[Source excerpt]
....................

Monday, April 17, 2017

13 Reasons Why


Hey guys~

As you perhaps can guess from the title^^ I just watched Thirteen Reasons Why (in German "Tote Mädchen lügen nicht" which means "Dead Girls don't lie") and I think both titles fit perfectly.
You don't know this serie? Than you should definitly watch it! I know the books before, because .. hmm let me think... about ... 4? 5? years ago I already read it at my previous school. I really loved it because it was so dramatical and real. But I never thought that feelings like she had would also be mine someday. So yeah... Why I am writing about that? At first I will give you a quick overview about this serie. And than I have so many thoughts I would like to share with ya.

Quick Overview:
What is this serie about? It's about a girl which killed herself... Yep I am talking about suicide! But why? Just only a fucking, 'normal' schoollife... Nothing I wouldn't know myself or from others. So yeah.. It's just the hard truth... the real life... And this girl didn't make it... It was to hard for her to stay. She losts friends, other cheat about her, students called her nasty names or just limit her on a body-part (here: She has the greatest ass. So everyone just looked at her as nothing else matters anymore)... Or yeah there were also some really hard parts in it to like raping and so on. But hey! There are so many people outside which gets raped in a way, and I don't only talk about the sexual raping... also touching, kissing and things like that are raping to if someone don't want that.

....................

[Directive 1]
In the entries, rewrite everything from the line containing "Fold the synth group track" down to the line containing "Action: point(38,134)", replacing "magnifier" with "magnifying glass" and leaving all else unchanged.

....................

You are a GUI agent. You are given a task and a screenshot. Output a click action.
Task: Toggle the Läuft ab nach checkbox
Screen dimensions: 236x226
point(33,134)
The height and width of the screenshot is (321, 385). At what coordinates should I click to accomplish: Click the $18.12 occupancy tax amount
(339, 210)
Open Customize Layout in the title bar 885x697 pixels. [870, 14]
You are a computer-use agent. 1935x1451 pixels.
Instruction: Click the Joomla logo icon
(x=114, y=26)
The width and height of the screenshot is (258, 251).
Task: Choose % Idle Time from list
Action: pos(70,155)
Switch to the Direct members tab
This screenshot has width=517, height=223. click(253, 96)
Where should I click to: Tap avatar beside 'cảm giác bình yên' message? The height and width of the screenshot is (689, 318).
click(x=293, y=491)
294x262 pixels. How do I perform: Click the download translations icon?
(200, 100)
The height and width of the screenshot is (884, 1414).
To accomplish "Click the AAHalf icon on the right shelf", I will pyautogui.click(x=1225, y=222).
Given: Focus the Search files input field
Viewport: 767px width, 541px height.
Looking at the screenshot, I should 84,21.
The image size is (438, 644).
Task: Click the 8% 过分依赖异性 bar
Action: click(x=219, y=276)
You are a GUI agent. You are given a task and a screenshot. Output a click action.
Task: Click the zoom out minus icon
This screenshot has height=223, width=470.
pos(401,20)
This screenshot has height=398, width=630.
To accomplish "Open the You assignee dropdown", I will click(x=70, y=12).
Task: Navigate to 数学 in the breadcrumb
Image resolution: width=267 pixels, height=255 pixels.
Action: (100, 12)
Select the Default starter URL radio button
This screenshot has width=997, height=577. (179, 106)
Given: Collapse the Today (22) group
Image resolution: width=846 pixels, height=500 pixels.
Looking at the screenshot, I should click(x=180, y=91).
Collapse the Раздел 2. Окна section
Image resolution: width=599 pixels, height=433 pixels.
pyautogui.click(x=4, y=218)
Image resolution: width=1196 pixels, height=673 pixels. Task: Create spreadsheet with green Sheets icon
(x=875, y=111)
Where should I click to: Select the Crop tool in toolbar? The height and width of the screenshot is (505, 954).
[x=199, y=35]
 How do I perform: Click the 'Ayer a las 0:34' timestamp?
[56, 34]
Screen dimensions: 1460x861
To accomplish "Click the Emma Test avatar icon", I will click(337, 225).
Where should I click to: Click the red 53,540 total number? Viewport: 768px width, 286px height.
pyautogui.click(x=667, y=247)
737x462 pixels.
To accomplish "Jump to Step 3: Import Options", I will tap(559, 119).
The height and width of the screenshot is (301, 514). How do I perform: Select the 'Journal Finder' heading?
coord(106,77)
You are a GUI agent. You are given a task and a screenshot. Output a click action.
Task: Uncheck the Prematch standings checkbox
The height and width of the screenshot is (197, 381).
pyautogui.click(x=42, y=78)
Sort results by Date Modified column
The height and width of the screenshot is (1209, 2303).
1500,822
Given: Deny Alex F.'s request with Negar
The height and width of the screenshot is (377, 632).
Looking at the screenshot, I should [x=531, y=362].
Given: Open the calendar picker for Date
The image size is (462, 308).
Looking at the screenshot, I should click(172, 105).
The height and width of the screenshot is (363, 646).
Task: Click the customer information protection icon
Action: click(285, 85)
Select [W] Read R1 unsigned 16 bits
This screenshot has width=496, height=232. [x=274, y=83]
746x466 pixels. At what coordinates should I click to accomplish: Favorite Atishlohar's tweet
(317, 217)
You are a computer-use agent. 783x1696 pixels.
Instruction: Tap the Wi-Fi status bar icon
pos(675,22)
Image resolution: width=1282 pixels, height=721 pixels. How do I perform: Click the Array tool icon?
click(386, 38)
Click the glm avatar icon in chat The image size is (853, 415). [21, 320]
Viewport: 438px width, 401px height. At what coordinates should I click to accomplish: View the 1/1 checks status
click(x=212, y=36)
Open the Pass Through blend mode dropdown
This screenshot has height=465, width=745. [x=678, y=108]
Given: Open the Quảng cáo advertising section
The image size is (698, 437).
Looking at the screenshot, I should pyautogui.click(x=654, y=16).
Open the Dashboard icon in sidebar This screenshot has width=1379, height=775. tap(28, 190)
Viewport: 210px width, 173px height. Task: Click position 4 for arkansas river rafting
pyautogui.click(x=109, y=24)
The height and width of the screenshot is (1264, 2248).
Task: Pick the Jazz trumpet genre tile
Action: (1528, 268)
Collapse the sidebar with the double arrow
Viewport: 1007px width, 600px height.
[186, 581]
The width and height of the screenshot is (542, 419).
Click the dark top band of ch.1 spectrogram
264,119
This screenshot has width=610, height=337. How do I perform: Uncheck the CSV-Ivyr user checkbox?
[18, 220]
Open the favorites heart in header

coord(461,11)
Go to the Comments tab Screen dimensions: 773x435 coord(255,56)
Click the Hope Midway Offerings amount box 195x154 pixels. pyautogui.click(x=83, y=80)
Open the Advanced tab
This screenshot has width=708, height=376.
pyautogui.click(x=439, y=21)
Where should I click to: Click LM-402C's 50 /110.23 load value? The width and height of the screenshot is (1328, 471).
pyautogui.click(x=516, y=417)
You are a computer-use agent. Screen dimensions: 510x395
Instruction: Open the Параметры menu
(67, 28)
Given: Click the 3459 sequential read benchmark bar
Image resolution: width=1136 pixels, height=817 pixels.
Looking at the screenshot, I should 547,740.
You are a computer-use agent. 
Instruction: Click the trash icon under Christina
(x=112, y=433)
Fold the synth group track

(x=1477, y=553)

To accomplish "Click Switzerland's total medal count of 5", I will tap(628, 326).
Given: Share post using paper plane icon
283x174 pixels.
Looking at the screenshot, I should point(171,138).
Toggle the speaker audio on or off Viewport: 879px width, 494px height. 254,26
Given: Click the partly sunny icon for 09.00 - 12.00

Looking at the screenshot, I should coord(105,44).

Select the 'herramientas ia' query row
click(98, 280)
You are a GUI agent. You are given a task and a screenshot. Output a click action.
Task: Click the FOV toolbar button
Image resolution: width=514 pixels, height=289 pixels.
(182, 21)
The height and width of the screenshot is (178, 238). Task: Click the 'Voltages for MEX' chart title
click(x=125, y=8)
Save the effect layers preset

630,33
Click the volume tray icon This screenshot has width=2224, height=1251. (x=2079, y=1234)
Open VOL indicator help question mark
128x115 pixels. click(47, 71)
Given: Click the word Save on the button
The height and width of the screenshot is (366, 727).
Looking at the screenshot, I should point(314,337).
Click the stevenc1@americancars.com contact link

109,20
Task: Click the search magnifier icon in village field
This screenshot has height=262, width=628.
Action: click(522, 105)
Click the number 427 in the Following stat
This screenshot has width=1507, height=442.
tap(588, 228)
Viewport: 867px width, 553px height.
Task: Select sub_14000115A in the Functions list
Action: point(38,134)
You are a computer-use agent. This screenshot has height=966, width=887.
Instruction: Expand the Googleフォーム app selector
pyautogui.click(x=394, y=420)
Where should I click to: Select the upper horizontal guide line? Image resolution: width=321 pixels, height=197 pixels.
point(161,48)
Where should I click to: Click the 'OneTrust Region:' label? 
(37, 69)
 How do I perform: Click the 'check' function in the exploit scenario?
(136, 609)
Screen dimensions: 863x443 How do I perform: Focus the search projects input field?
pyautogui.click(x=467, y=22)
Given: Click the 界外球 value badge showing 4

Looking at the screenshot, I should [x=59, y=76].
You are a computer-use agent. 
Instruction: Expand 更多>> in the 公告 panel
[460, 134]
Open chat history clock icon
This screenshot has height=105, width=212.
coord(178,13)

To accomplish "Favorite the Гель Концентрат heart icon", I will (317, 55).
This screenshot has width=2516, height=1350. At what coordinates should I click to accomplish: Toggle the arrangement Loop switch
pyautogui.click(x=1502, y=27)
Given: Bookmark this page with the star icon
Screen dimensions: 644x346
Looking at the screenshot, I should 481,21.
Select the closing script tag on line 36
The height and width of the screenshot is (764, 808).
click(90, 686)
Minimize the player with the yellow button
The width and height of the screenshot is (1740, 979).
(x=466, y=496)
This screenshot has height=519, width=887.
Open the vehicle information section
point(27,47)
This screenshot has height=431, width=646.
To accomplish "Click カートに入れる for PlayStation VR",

....................

[Directive 2]
Retype everything from "You don't know" down to "share with ya." in the post about 13 Reasons Why, character for character.

[Full solution 1]
Fold the synth group track

(x=1477, y=553)

To accomplish "Click Switzerland's total medal count of 5", I will tap(628, 326).
Given: Share post using paper plane icon
283x174 pixels.
Looking at the screenshot, I should point(171,138).
Toggle the speaker audio on or off Viewport: 879px width, 494px height. 254,26
Given: Click the partly sunny icon for 09.00 - 12.00

Looking at the screenshot, I should coord(105,44).

Select the 'herramientas ia' query row
click(98, 280)
You are a GUI agent. You are given a task and a screenshot. Output a click action.
Task: Click the FOV toolbar button
Image resolution: width=514 pixels, height=289 pixels.
(182, 21)
The height and width of the screenshot is (178, 238). Task: Click the 'Voltages for MEX' chart title
click(x=125, y=8)
Save the effect layers preset

630,33
Click the volume tray icon This screenshot has width=2224, height=1251. (x=2079, y=1234)
Open VOL indicator help question mark
128x115 pixels. click(47, 71)
Given: Click the word Save on the button
The height and width of the screenshot is (366, 727).
Looking at the screenshot, I should point(314,337).
Click the stevenc1@americancars.com contact link

109,20
Task: Click the search magnifying glass icon in village field
This screenshot has height=262, width=628.
Action: click(522, 105)
Click the number 427 in the Following stat
This screenshot has width=1507, height=442.
tap(588, 228)
Viewport: 867px width, 553px height.
Task: Select sub_14000115A in the Functions list
Action: point(38,134)

[Full solution 2]
You don't know this serie? Than you should definitly watch it! I know the books before, because .. hmm let me think... about ... 4? 5? years ago I already read it at my previous school. I really loved it because it was so dramatical and real. But I never thought that feelings like she had would also be mine someday. So yeah... Why I am writing about that? At first I will give you a quick overview about this serie. And than I have so many thoughts I would like to share with ya.